Surakarta lebih tepat dibiarkan sebagai pusat budaya Jawa bukan menjadi sebuah ibukota. Entah mengapa, aku kuatir jika Surakarta dijadikan ibukota maka kawasan-kawasan yang tidak setuju sih. Jika mengingat Sejarah zaman dulu, Jawa bagian timur merupakan kawasan yang anti terhadap kekuasaan Mataram Surakarta. Tentu kita tidak lupa kawasan Arek yang berupaya menciptakan bahasa sendiri lepas dari pengaruh Mataram Jawa. Belum lagi kawasan tapal kuda alias Kerajaan Blambangan yang dulu sempat dihancurkan oleh VOC yang didukung oleh Mataram Jawa. Jadi lebih baik meminimalisasi hal ini dengan cara melepaskan diri dari pengaruh Surakarta.

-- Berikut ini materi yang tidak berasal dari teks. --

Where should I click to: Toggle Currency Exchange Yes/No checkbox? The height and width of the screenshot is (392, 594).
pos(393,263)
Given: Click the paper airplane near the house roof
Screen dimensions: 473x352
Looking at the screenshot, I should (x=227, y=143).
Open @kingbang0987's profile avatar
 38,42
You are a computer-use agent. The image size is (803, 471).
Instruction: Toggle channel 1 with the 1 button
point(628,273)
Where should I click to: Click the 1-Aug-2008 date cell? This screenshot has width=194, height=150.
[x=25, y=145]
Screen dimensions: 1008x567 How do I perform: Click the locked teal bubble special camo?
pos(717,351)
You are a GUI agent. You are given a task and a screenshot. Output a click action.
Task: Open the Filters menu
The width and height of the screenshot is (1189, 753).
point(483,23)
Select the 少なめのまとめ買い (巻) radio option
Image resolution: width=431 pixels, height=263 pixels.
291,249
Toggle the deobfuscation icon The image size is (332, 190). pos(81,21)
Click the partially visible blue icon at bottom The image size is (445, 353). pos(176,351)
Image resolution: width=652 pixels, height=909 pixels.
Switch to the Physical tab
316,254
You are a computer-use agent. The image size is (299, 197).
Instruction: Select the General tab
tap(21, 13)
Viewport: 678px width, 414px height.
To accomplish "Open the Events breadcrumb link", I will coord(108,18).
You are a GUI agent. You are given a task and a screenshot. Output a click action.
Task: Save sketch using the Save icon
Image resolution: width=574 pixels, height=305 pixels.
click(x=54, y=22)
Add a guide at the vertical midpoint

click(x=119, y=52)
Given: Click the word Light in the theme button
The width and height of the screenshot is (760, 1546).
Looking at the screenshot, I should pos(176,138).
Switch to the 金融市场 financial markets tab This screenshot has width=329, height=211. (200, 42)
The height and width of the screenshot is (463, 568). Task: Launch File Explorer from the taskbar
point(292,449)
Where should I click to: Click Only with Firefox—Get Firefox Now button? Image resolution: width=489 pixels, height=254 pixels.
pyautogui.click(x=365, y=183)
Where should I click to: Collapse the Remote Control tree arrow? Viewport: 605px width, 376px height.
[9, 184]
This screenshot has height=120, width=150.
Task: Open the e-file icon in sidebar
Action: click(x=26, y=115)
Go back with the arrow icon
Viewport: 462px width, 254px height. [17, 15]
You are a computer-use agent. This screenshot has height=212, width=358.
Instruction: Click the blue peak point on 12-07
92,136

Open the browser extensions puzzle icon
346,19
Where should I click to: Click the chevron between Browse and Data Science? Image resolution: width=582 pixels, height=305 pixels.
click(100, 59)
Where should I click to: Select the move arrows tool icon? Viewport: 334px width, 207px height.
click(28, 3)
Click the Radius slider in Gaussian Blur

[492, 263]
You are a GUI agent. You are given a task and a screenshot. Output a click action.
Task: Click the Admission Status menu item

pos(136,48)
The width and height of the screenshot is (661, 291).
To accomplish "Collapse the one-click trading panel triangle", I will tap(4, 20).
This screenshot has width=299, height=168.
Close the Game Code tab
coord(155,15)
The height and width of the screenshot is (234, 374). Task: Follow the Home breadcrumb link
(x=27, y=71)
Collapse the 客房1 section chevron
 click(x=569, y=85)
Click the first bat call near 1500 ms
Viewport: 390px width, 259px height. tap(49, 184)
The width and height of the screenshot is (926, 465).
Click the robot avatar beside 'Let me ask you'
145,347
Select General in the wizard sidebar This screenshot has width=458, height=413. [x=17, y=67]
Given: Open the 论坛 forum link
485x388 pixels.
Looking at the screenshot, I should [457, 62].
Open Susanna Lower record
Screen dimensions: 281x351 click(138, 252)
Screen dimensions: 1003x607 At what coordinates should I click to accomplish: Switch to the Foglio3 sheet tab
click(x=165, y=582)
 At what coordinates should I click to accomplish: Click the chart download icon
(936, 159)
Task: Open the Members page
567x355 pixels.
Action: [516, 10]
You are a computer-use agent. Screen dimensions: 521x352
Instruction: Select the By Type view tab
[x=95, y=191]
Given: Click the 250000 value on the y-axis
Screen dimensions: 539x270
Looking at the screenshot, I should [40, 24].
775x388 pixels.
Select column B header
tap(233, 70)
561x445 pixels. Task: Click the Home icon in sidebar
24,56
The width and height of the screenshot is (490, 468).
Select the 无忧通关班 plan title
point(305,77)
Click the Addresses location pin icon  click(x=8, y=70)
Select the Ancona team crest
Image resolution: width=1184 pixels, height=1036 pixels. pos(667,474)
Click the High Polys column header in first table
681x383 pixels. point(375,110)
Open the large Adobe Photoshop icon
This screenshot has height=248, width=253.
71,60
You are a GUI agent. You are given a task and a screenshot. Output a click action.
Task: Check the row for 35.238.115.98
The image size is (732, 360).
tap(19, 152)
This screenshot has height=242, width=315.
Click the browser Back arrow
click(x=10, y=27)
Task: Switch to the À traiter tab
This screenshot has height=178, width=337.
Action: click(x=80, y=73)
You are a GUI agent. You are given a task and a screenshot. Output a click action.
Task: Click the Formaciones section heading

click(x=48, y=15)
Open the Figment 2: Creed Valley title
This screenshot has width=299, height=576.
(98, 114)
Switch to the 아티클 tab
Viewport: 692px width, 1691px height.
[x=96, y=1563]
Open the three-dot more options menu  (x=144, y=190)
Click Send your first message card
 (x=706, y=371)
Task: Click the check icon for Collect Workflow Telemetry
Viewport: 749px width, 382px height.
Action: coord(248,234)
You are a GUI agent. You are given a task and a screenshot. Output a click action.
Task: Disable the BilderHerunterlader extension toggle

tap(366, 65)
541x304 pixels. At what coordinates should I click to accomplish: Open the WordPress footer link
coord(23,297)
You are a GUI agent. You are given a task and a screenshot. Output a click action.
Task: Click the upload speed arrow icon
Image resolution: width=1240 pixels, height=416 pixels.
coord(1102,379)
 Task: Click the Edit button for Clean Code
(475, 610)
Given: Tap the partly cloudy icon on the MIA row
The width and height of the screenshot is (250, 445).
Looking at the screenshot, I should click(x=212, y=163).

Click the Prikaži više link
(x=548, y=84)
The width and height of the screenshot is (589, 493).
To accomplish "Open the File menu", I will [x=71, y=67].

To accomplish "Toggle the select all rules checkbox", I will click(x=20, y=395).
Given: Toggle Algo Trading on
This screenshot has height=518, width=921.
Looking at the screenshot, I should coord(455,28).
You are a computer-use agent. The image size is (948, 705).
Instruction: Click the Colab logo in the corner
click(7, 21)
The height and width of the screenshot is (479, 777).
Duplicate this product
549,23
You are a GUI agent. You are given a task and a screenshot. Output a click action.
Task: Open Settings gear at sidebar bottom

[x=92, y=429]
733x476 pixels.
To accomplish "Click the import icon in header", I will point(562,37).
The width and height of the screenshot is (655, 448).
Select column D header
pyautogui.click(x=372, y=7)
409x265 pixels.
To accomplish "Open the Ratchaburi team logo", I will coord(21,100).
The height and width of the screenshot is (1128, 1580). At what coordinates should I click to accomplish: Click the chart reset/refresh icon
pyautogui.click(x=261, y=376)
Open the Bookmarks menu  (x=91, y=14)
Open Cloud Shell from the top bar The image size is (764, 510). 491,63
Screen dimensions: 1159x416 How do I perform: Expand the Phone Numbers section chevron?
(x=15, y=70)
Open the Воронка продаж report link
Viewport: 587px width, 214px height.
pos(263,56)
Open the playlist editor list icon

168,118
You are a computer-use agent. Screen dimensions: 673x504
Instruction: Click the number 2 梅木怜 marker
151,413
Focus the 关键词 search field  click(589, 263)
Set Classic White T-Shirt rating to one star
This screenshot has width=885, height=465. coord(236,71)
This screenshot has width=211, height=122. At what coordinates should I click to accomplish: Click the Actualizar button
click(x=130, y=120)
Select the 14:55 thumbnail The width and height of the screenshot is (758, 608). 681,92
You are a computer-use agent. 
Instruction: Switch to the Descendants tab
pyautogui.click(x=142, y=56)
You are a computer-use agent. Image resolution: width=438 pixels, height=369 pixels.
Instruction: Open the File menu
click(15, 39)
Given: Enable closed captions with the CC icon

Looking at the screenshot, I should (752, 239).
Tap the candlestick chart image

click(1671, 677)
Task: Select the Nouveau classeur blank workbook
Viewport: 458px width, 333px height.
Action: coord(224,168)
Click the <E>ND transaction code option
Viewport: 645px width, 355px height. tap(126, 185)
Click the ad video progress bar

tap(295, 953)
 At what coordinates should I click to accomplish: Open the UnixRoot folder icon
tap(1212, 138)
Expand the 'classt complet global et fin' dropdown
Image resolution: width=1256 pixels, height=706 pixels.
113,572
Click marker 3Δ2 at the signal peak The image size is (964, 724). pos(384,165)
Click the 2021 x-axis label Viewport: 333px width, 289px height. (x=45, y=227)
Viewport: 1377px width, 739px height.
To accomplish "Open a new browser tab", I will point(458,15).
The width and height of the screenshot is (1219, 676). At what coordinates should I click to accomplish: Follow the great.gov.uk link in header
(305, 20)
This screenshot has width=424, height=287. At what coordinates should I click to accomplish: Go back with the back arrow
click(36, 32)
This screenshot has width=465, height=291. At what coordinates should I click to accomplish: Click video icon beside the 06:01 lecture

Kemudian dilihat dari faktor bencana. Madiun secara umum bebas dari pengaruh bencana alam. Kalau di kawasan Pesisir seperti Surabaya dan Semarang, dikuatirkan terkena bencana banjir rob yang memang makin parah. Belum lagi faktor perubahan iklim global yang mengakibatkan permukaan air laut akan terus mengalami kenaikan. Tentu saja korban pertama yang terdampak adalah kawasan pesisir terlebih dulu seperti Semarang, Surabaya, Demak, Jepara, Gresik dan lain-lain.
Madiun yang jauh dari laut akan lepas dari bencana seperti itu. Faktor Kawasan industri juga mengakibatkan terjadi kerusakan lingkungan yang cukup parah di kota-kota pesisir seperti Semarang dan Surabaya. Penduduk yang padat ditambah banyak bangunan tinggi juga mengakibatkan peluang terjadinya instrusi air laut. Masuknya intrusi air laut mengakibatkan air tanah menjadi lebih asin dan tidak layak minum . kasus ini akan banyak ditemukan di kota pesisir yang sudah padat penduduknya dan banyak gedung-gedung tinggi.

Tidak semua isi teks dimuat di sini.